Required Knowledge, Skills and Abilities
Knowledge of FQHC operations, operating principles, guidelines and bylaws. Excellent leadership, customer service, organizational and presentation skills as well as the ability to effectively communicate THC's vision, and motivate others to achieve it organizationally, departmentally, and personally/professionally. Ability to communicate effectively (verbally and in writing). Ability to plan and organize work initiatives to successfully accomplish center/organizational goals and objectives. Ability to multi-task, prioritize and delegate as appropriate. Strong analytical, problem solving and interpersonal skills. Ability to identify, develop and implement short/long-term strategic goals and objectives.
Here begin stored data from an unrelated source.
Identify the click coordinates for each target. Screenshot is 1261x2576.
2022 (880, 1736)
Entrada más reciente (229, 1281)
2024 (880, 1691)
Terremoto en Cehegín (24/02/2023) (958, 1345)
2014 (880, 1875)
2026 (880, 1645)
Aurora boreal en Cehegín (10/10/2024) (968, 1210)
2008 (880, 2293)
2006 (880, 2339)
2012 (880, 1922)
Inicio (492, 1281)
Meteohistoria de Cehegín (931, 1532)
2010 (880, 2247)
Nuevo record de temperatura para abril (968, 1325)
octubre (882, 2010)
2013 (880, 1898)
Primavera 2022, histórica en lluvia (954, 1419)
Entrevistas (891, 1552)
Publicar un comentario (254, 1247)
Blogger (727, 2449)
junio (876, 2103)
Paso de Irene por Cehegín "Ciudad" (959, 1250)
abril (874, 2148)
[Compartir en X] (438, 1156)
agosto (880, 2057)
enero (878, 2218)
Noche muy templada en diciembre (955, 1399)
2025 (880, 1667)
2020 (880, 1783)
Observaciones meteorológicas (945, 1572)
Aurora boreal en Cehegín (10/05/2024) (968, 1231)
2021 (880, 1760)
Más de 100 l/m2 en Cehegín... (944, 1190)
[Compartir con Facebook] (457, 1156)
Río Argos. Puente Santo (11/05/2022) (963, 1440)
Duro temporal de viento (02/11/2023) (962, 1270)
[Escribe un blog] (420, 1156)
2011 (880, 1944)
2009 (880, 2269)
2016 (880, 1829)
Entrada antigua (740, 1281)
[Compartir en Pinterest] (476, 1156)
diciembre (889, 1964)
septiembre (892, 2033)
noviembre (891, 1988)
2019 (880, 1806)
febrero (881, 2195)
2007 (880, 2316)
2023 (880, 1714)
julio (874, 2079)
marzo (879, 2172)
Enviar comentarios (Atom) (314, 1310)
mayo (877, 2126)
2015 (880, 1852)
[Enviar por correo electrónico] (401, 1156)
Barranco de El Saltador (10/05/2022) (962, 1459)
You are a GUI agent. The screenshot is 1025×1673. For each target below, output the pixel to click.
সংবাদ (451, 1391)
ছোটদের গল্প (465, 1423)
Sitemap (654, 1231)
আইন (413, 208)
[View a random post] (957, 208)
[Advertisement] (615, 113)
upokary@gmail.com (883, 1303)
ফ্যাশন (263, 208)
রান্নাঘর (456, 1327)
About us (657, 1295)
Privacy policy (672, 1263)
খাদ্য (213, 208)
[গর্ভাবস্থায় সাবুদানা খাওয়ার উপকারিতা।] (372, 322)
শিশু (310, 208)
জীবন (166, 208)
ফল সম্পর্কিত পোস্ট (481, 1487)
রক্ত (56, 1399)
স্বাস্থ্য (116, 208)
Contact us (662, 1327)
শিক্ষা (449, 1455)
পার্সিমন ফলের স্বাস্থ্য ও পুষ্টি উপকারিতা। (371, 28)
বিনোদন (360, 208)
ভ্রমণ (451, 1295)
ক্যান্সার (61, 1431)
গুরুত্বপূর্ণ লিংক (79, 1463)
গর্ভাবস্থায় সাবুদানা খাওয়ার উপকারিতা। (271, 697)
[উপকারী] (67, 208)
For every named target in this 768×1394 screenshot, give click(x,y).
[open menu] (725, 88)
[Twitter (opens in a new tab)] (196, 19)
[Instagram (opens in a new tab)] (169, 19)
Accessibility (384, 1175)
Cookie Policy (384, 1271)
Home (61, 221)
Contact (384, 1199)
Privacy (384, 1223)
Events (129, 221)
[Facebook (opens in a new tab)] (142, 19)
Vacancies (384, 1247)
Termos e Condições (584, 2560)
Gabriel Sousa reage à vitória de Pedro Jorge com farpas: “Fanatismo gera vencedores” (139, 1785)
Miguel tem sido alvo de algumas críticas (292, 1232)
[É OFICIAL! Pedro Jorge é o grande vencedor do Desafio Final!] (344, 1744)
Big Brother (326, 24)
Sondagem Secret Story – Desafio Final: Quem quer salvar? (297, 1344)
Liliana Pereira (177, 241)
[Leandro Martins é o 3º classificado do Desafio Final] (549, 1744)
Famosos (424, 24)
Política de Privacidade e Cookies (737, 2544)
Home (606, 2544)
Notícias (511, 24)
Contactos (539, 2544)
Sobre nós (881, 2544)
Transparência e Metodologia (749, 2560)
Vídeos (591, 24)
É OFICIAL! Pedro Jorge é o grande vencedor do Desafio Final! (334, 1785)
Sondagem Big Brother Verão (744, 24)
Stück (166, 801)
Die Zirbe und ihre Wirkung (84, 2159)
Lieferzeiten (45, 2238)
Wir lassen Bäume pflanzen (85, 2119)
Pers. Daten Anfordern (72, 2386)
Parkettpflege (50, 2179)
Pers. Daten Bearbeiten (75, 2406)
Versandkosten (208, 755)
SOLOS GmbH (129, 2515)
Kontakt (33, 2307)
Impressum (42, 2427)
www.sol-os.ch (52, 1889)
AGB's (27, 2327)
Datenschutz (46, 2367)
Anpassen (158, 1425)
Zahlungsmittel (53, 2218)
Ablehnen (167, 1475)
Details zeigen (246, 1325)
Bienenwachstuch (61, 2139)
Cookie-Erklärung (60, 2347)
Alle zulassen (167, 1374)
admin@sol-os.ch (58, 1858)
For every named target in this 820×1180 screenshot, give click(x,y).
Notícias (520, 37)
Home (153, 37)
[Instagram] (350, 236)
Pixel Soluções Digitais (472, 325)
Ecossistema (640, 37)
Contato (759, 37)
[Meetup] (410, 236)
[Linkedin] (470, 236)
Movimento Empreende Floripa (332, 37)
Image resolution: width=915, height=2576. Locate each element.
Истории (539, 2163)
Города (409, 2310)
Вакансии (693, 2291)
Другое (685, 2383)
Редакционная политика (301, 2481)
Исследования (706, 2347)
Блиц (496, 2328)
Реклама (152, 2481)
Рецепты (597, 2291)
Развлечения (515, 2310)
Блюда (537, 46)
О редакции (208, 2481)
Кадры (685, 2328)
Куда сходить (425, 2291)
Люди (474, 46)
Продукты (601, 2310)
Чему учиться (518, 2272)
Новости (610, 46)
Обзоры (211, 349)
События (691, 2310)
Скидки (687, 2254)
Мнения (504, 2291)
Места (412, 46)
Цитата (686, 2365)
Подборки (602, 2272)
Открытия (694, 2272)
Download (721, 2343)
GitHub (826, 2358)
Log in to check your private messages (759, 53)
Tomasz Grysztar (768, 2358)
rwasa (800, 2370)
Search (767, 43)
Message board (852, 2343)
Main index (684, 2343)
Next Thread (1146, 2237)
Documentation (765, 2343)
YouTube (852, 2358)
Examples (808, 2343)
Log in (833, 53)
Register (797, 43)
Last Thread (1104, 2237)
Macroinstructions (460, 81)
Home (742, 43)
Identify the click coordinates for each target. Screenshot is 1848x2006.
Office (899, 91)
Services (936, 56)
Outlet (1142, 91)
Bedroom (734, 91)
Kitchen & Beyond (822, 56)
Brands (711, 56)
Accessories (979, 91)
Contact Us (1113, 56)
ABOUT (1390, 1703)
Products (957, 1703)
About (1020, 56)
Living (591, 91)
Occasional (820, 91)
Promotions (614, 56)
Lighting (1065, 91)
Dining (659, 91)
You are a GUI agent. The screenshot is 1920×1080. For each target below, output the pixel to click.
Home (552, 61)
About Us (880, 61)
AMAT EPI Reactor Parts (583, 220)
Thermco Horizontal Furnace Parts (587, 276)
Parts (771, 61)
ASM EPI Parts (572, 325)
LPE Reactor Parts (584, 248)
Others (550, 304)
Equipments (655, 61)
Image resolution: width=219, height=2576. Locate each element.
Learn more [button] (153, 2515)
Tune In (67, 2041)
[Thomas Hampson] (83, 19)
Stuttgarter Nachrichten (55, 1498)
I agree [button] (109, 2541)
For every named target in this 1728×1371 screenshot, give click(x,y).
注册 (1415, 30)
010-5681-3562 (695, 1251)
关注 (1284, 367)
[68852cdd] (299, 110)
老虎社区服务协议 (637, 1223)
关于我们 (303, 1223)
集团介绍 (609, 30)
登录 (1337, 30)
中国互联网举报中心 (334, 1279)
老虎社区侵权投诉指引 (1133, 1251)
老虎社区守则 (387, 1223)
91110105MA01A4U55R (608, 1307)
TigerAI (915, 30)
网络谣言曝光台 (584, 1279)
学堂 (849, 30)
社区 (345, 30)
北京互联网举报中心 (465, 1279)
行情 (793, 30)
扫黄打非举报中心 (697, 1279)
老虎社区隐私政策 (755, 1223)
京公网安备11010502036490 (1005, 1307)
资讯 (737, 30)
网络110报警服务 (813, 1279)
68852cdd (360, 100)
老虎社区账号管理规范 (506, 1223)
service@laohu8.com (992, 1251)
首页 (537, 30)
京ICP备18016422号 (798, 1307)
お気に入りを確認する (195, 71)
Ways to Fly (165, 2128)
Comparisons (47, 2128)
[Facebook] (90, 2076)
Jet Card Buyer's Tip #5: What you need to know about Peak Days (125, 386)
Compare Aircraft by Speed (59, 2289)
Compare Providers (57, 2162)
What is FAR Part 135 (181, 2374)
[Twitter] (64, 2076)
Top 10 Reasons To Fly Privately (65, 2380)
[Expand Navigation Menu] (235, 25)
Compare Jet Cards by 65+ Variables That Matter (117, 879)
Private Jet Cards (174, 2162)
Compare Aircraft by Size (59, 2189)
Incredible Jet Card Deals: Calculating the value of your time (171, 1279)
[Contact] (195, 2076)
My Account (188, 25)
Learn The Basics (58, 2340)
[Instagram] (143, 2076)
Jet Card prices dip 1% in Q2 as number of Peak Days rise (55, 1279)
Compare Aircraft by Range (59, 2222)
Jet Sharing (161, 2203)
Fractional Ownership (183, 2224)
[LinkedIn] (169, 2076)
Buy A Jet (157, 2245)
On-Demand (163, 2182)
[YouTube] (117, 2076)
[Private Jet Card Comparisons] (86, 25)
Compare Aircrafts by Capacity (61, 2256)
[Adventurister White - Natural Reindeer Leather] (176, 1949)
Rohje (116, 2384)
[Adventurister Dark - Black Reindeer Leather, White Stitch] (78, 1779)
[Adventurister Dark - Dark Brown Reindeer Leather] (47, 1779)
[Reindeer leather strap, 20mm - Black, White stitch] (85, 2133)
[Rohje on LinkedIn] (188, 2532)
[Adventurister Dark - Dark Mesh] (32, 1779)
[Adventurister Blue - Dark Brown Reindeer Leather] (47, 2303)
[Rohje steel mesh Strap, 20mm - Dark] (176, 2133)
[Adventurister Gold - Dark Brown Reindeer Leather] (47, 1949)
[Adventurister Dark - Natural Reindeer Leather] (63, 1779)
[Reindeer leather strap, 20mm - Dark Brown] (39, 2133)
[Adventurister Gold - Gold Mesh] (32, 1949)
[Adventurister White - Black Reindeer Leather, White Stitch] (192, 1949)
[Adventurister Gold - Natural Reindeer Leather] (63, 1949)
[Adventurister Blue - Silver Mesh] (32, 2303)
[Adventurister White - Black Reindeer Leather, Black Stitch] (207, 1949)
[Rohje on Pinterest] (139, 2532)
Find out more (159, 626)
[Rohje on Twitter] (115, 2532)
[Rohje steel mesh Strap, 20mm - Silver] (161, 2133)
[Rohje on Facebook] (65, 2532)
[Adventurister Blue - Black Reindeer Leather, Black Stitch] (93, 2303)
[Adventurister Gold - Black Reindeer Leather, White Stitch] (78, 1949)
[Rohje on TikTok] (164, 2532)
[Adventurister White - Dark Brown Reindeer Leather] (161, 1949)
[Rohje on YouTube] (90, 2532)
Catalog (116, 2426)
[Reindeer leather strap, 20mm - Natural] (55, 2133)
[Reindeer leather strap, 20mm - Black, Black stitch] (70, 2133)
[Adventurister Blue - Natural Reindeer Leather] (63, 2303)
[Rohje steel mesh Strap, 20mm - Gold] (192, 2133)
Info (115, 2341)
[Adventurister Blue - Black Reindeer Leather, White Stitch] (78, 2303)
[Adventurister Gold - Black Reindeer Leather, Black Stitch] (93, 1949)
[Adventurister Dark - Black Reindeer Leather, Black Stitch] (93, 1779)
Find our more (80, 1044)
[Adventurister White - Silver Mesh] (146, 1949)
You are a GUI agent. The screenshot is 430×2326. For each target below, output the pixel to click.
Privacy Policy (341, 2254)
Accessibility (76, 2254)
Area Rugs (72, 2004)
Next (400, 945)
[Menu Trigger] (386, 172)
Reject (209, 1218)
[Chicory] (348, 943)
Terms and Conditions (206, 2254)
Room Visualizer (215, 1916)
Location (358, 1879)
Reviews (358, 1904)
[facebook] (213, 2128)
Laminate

Ability to develop and maintain customer relationships; influence, build credibility and trust. Ability to think critically as well as apply critical thinking skills. Ability to: ensure and advocate for quality healthcare and services; and, lead and manage a diverse staff.
Must have demonstrated knowledge of HIV/AIDS services in Maryland, along with an interest and ability to expand knowledge through training. Knowledge of the federal 340B program and its requirements.